Monday, February 4, 2013

Meal plan - Week of 2/4/2013

Hello there!  As of today, I'm back on the meal plan wagon.  (I feel like this is going to be a wagon that I'll easily jump off of and back on).

The week before last, we were on a cruise, so you can only imagine how yummy and decadent the food was there!  Then, last week, being the types of people we are, Don and I jumped into super strict eating.  I am eating "clean" (which means only "natural" foods... no processed foods, no enriched flour products, no sugar) and Don is eating Paleo (like my food, except no complex carbohydrates either (except for fruit)).  One of my goals this year was to eat clean for 8 weeks in a row to see how I feel.  So I'm one week in now.  I don't know that I feel much better yet (I think my body is still detoxing from ALL THAT BREAD I ate on the cruise), but I notice small things like my stomach doesn't "pooch" out quite so much.  Oh, and I lost 3 pounds this week!  (woot!)

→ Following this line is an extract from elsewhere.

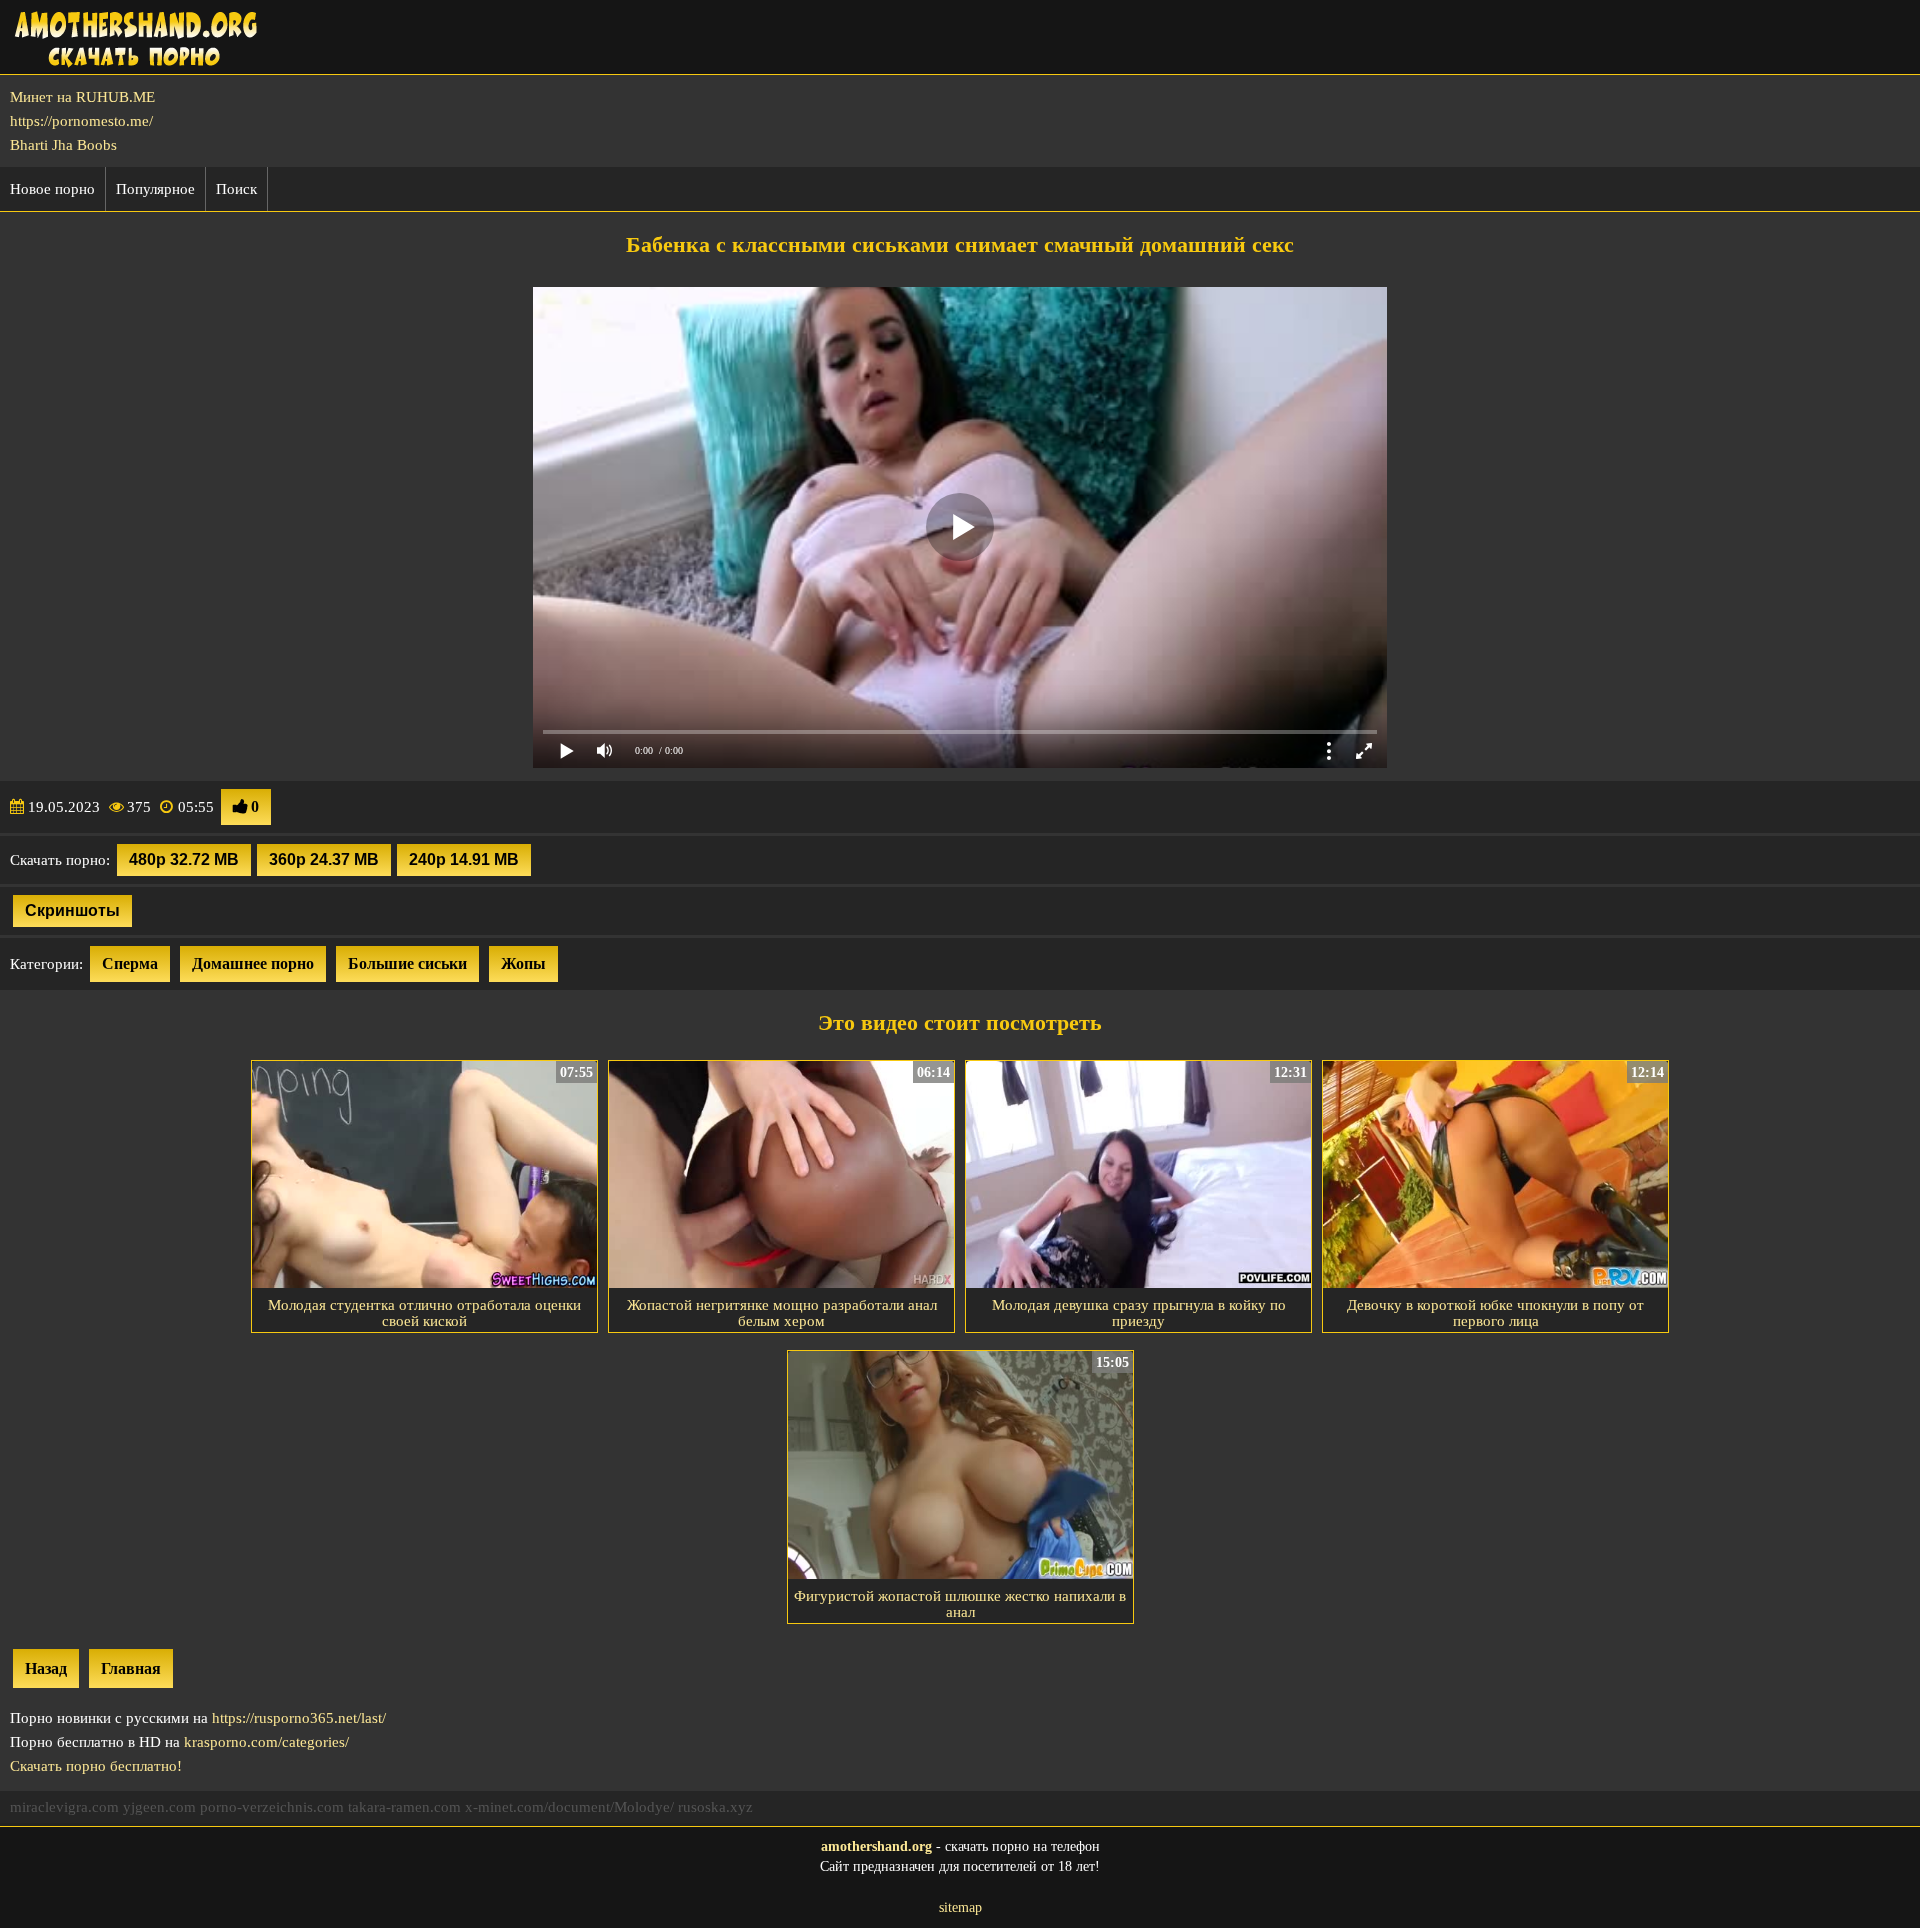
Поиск (236, 189)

So here's the meal plan for this week:

Monday - Pioneer Woman's Steak Bites and roasted fresh green beans
Tuesday - Curry Chicken (recipe below)
Wednesday - Taco night at church (so, I'll probably have some of the meat and add it to my salad I make from the salad bar and add my own olive oil/vinegar dressing)
Thursday - Chili
Friday - Mexican "buffet" (I'll cook extra lean ground beef on Thursday, then I'll have black beans, baby spinach, avocado, etc. so we can put together our own Mexican bowl... I'll probably add brown rice to mine as well).
Saturday - Italian beef
Sunday - leftovers

Here's my recipe for Curry Chicken.  I usually make a double batch ahead of time and freeze it until I'm ready to make it.  We've had it multiple times and it's one of our favorite meals (and definitely my favorite crockpot meal!).

Curry Chicken - Taken from Kojo Designs


IN THE BAG- 3 pounds boneless, skinless chicken thighs*, 2 lbs. of chopped butternut squash, 2 medium onions,chopped, 8 minced garlic cloves, 1 oz fresh ginger, 2 T curry powder,1 t ground coriander, 1 t ground cumin, coarse salt
You can fix up the "In the bag" portion ahead of time and freeze.  When you're ready to cook it, you do the remainder of the recipe.
TO COOK- Add the contents of the bag and a can of coconut milk to a slow cooker and cook on low all day. 25 minutes before serving, add another can of coconut milk and a bag of frozen peas.
TO SERVE- Garnish* with chopped cashews and cilantro (except if you’re us and you hate cilantro- then just garnish with cashews).
*I have always used the chicken thighs in the past, but I think I'm going to try it this week with chicken breasts.  I don't usually garnish it at all, but I serve it over brown rice.  It's delicious!
Have a great week!

1 comment:

catrina said...

I LOVE PW's Steak Bites! The rest of your week sounds mighty tasty, too!